■ **MATERIAL SUPPLIED**:
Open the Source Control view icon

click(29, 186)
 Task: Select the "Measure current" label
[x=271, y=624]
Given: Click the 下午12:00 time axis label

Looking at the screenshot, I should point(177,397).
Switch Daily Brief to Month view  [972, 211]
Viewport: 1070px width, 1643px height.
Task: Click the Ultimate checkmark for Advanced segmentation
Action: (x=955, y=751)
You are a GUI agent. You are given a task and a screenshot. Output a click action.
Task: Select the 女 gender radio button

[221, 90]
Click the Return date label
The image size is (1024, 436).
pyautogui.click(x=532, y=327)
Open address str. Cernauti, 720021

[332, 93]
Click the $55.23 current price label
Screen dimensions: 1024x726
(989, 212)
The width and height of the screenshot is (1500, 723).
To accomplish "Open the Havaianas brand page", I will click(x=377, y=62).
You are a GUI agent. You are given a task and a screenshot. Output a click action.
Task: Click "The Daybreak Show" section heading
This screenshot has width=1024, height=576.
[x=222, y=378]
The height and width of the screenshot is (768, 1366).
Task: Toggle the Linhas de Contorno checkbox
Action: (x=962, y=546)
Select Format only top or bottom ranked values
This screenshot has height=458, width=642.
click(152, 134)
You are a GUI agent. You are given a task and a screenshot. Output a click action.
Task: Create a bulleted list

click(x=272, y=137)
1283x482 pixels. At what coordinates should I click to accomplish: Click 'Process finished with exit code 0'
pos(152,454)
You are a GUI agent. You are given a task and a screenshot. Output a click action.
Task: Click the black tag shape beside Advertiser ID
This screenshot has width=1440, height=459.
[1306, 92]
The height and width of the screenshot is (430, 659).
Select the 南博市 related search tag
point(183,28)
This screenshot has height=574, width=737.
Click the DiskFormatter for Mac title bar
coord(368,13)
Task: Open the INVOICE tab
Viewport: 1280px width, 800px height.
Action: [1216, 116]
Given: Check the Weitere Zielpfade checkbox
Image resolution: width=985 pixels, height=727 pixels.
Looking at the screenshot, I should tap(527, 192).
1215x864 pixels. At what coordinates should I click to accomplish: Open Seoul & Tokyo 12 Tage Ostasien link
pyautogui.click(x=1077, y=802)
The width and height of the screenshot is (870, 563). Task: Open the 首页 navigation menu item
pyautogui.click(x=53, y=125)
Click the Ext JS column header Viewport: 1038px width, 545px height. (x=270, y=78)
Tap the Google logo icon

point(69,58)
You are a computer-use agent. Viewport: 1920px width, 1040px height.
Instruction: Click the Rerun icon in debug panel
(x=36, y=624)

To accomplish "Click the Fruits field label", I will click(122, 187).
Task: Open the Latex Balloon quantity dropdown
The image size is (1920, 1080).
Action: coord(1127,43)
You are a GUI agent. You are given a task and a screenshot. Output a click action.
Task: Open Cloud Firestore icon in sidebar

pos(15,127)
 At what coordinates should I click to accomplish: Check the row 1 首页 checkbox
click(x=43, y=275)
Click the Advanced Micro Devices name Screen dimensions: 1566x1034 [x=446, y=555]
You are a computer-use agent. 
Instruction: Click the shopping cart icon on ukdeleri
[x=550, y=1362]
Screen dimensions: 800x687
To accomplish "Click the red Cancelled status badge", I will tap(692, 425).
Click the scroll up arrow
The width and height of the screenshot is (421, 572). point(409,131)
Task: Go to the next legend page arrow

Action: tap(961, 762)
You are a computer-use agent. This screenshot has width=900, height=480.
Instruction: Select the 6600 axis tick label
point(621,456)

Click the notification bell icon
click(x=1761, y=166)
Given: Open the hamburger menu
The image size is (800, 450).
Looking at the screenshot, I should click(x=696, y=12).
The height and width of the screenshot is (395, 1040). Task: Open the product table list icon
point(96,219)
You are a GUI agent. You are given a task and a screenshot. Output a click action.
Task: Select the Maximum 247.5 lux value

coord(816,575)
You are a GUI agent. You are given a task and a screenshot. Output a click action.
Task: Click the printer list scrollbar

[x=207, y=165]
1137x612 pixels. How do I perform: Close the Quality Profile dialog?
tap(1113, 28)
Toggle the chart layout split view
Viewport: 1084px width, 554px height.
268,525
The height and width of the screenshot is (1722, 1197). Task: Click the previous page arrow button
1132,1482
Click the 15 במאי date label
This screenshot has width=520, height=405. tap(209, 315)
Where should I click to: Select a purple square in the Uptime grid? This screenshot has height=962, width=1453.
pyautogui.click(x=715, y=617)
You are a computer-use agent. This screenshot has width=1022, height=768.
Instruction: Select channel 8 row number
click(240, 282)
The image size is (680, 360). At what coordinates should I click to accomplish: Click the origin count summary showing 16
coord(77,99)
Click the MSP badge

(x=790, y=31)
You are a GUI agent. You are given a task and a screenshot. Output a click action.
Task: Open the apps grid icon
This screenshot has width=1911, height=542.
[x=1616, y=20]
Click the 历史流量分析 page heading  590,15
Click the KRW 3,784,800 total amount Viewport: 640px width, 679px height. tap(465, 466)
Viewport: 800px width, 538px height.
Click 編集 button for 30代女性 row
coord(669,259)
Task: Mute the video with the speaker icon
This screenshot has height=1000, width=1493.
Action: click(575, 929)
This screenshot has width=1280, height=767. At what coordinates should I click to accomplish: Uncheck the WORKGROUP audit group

■ **TASK REQUIREMENTS**: If a line in the entries above contains the word "computer", copy it.

■ **WRITTEN SOLUTION**:
You are a computer-use agent. Viewport: 1920px width, 1040px height.
You are a computer-use agent. 
You are a computer-use agent. This screenshot has width=900, height=480.
You are a computer-use agent. This screenshot has width=1022, height=768.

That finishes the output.